Welcome to Calculus. I'm Professor Greist and we're about
to begin Lecture 20, bonus material. In our main lesson we analyzed
the differential equations for a pair of coupled oscillators and showed that the
phase, the angle difference between them. Goes to zero. At least after linearization,
does this really work? Let's see. >> Let's do an experiment. I've set up a pair of metronomes, each
set to presto, or 184 beats per minute. We're going to couple these
oscillators together. By means of a common rolling platform. That way as each metronome swings
from one side to the next, it imparts an impulse that is
communicated to the other oscillator. Let's set first one and
then the other in motion. See if the phase difference
between them decreases. And if so, we'll give it a little
perturbation, see if it's stable. [SOUND] I think that worked pretty well. >> Indeed it certainly seemed
as though we saw a wonderful example of a linearized solution. Predicting exactly what
was going to happen. But did we really see what we predicted? Let's take a careful look. If we look at a waveform analysis of
the sound patterns that occurred and we identify where the beats were. Then you'll notice even after a long
time to let the system stabilize there's a little bit of a gap between
the two clicks of the metronome.

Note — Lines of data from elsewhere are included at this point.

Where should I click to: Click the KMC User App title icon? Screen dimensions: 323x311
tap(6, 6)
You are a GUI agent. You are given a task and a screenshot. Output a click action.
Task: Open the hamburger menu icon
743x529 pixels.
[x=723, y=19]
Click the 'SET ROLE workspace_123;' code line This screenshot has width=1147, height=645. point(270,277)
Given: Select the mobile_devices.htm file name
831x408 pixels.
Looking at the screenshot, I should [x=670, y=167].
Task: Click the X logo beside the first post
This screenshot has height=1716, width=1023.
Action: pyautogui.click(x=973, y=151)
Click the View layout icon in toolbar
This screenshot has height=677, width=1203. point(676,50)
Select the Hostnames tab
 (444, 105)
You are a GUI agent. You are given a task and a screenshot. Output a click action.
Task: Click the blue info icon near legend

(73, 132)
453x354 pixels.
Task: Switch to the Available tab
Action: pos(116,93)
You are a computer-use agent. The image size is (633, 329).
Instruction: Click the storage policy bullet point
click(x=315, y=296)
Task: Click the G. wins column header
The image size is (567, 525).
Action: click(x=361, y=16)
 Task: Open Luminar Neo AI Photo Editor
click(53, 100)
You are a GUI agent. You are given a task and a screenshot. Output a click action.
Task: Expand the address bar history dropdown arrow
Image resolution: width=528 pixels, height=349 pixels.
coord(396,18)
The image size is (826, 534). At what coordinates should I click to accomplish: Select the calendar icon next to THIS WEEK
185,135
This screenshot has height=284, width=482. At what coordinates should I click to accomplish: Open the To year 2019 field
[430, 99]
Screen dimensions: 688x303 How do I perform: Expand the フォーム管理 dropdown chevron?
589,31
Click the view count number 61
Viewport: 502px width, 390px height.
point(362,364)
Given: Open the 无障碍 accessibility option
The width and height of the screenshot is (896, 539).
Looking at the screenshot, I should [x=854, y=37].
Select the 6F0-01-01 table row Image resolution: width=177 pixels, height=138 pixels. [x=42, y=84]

They didn't synchronize perfectly. It seems to be about six
one hundredths of a second. Gap between them. Now maybe we didn't let
the system run long enough. No our prediction says that it's suppose
to decay exponentially to a phase of zero. We shouldn't have such a stable gap. What might the explanation be? Well we certainly made a number
of assumptions in our model. One of the critical assumptions was that the frequencies of the two
oscillators were identical. But what if they're not? I had to set the frequencies on
those two metronomes by hand. And it's not likely that
they were exactly the same. Let's rewrite our model to
have a pair of frequencies. But first, a1. The second, a2. Then, repeating the derivation of the differential equation for
the phase Phi, what do we get? Well, we'll get d phi dt equals a2- a1- 2 epsilon sin phi. If a1 and a2 were identical, then those terms would vanish as before,
and the previous analysis would hold. With a stable equilibrium
at phi equals zero. However, in this more general case,
when we set d phi/dt equal to zero. And solve for the equilibrium,
what do we get? We get that phi is arcsin(a2- a1. Over two epsilon. If we say approximate that
near zero then the first term in the tailor series of arch sawing
would be a2- a1 over two epsilon. What does that mean? Well that means that there's still
an equilibrium in this system. And in fact, there's an equilibrium that
is close to zero, but not quite zero. Depends on the values of a1,
a2, and epsilon. It is still, however,
a stable equilibrium. This slight change in our model predicts. Something like a synchronization, but
for a phase that is not quite zero. That is exactly what we saw
in our experimental data. Now, do note a few things. If your coupling strength, epsilon,
is very small, if it's a weak coupling. Or worse still, if the difference
in frequencies is too large. Then this arc sine might not
give you an equilibrium at all. You might fail, to have an equilibrium, you might get no phase locking or
synchronization at all. There are so many other interesting
phenomena that we could study, like changing parameters. What happens if,
instead of two oscillators, we have three? Will they synchronize together? Does it matter how we connect them up? If we tie them together along a line,
or if we connect them all to all, does the influence patterns
change the eventual behavior? What would happen if instead of two or
three oscillators we consider yet more. What kinds of features can
emerge from this system? Well, you're going to need something a bit
stronger than single variable Calculus. To be able to handle. Thousands of variables,
you may wonder when you're ever gonna run across thousands of metronomes
that you need to analyze. But of course this model applies any time you have a collection of agents
that are linked by some network. This is going to have applications
in biology, in neuroscience, in behavioral science,
anytime you have a network. And indeed there are so many fascinating
things that emerge when you start looking. At behavior of a large number of agents. The simple things that we've
done in differential equations just scratch the surface. For example, it's possible to
have equilibrium solutions in a network of couple
oscillators that generate waves. It depends on the topology
of the underlying network. That is, how are things connected up? Loops or large cycles like
you see demonstrated here can give rise to very
interesting behavior. But that's a subject for another course. Perhaps you'll take a course in
dynamical systems at some point. And learn how to study such systems. If you do you're going to want to know. Not only single variable calculus,
but multi-variable calculus as well.